The UN's health body said that four health care workers from two hospitals in Abu Dhabi had contracted MERS, short for Middle East Respiratory Syndrome coronavirus, after caring for a patient who had fallen ill with the disease.
In two of the cases, a 28-year-old man and a 30-year-old woman had not developed sypmtoms of the illness, while two other women, aged 30 and 40, were in stable condition.
In Saudi Arabia, one 42-year-old female health care worker and a 26-year-old man who were in close contact with a MERS patient are both suffering from mild symptoms and have not been hospitalised, WHO said.

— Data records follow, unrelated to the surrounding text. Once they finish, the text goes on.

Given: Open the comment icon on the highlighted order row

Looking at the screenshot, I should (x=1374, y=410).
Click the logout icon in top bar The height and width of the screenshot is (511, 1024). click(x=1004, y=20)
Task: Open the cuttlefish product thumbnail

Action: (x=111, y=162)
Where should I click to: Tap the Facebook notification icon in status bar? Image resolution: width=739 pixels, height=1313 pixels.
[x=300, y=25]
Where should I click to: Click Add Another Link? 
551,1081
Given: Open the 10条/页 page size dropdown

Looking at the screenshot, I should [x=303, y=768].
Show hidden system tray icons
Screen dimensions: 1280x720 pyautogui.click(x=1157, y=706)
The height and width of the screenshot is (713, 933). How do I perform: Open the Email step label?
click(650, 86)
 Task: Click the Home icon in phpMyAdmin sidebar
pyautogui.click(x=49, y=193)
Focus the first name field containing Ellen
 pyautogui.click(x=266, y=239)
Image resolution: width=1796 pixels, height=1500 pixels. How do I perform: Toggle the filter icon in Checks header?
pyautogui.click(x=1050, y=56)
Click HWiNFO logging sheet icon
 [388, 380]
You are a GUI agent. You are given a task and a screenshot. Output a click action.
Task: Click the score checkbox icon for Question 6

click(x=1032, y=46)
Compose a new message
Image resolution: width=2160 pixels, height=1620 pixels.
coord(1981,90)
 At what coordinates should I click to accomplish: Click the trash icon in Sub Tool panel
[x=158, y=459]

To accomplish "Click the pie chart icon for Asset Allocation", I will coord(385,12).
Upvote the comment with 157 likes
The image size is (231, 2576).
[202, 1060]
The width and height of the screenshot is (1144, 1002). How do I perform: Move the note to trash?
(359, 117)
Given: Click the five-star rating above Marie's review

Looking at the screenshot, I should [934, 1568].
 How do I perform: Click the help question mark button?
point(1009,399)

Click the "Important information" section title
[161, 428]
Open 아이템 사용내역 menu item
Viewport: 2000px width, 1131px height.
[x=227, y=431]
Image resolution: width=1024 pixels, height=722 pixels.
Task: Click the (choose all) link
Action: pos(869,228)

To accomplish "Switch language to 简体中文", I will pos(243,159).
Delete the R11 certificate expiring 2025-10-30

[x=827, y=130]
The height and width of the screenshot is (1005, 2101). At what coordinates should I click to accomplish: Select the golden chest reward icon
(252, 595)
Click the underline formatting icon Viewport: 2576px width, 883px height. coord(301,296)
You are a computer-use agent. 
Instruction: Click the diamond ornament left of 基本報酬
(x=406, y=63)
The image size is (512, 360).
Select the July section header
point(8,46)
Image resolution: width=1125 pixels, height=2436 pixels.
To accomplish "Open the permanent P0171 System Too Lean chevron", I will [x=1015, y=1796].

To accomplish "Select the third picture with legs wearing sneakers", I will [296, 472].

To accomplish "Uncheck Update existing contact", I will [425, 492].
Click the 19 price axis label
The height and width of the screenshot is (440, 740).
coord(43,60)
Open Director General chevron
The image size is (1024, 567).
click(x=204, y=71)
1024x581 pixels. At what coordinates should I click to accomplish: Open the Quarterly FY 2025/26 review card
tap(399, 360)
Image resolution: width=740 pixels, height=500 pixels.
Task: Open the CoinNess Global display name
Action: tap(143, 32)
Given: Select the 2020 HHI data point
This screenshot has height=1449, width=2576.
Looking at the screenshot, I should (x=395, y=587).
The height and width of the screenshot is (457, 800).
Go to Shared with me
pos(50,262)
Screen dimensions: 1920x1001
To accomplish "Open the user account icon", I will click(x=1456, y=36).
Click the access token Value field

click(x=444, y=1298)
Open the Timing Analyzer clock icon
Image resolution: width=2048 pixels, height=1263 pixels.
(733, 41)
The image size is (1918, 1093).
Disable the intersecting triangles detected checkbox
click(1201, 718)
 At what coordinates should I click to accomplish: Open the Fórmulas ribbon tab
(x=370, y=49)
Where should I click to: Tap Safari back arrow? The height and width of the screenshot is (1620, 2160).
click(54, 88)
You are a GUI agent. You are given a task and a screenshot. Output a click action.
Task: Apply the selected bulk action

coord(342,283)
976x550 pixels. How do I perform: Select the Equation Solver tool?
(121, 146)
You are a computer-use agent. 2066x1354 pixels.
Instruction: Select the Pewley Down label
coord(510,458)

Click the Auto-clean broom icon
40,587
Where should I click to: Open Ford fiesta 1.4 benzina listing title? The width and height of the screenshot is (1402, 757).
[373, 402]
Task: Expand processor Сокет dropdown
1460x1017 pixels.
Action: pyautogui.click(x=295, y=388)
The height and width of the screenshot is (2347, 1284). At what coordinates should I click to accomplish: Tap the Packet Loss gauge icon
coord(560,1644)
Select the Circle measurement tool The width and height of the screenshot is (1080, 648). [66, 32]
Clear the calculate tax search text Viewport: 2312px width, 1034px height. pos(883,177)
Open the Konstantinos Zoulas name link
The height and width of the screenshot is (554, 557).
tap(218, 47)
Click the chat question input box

The announcement came amid growing concern about the spread of the virus that so far has killed 45 of the total 88 people confirmed to have contracted it, especially as worst-hit Saudi Arabia braces for the Muslim hajj pilgrimage.
On Saturday, Saudi Arabia, which counts 67 cases and 38 deaths to date, urged the elderly and chronically ill, as well as children and pregnant women, not to perform the hajj.
And WHO's emergency committee has been meeting for the first time since the 2009 H1N1 influenza outbreak, although it concluded on Wednesday that it was still too early to step up the level of alert and declare an international public health emergency.
It did however say the WHO should help nations boost surveillance and laboratory capacity and to do more to inform the public about how to reduce the risks of infection, through for instance good hygiene.
Experts are struggling to understand MERS, which still lacks a vaccine and which has an extremely high fatality rate of more than 51 percent.
It is considered a cousin of the SARS virus that erupted in Asia in 2003 and infected 8,273 people, nine percent of whom died.
Like SARS, MERS is thought to have jumped from animals to humans, and shares the former's flu-like symptoms -- but differs by causing kidney failure.